O PicPay, banco digital sob o controle do Grupo J&F, reportou um lucro líquido ajustado de R$ 169 milhões no primeiro trimestre de 2023, o que representa um aumento de 92% em comparação ao mesmo período do ano anterior. Este resultado superou as expectativas da empresa, que já previu um crescimento contínuo para o segundo trimestre.
Resultados Financeiros
A receita líquida do PicPay cresceu 70%, totalizando R$ 3,5 bilhões, enquanto a margem financeira foi de R$ 1,7 bilhão, um aumento de 76%. Este foi o primeiro resultado divulgado desde que a empresa listou suas ações na Nasdaq, em janeiro deste ano.

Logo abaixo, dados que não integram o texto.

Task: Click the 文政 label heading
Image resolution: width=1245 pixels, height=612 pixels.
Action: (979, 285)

As projeções iniciais do PicPay para o primeiro trimestre indicavam um lucro líquido ajustado em torno de R$ 155 milhões, com margem financeira de R$ 1,65 bilhão e receita de R$ 3,15 bilhões. Contudo, os números finais mostraram uma performance superior.
Rentabilidade e Crescimento
A rentabilidade sobre o patrimônio (ROE) ajustada foi de 15,5%, abaixo dos 17,7% registrados um ano antes e dos 24,4% do quarto trimestre de 2022. O CEO Eduardo Chedid atribuiu essa queda ao impacto do IPO e afirmou que a utilização do novo capital deve elevar o ROE acima de 20% nos próximos trimestres.

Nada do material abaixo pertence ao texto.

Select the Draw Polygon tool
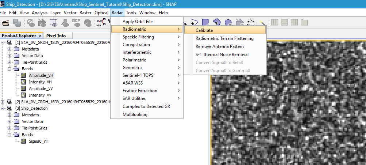The image size is (366, 165). 217,23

Ao final de março, a carteira total de crédito do PicPay atingiu R$ 28 bilhões, um crescimento de 116% em relação ao ano anterior, superando a expectativa de R$ 26,5 bilhões. O custo do risco foi de 3,7%, conforme projetado.
Indicadores de Inadimplência
O índice de inadimplência acima de 90 dias subiu para 8,9%, em comparação a 7,2% no quarto trimestre do ano passado e 4% no mesmo período do ano anterior. A instituição ressalta que esses números refletem o crescimento acelerado e não devem ser interpretados como uma deterioração da qualidade dos ativos.
Expectativas para o Futuro
Para o segundo trimestre, o PicPay prevê um lucro líquido ajustado de R$ 245 milhões, com uma receita estimada em R$ 3,6 bilhões e uma margem financeira de aproximadamente R$ 1,9 bilhão. A carteira de crédito deve chegar a cerca de R$ 31 bilhões até o final de junho, com custo de risco previsto entre 3,7% e 3,9%.
Apesar de um cenário macroeconômico desafiador, Chedid acredita que uma eventual deterioração nos níveis de inadimplência ocorreria de forma gradual. A empresa está atenta à sua política de risco e reforçando suas áreas de compliance, especialmente em resposta a novas designações de segurança pelos EUA.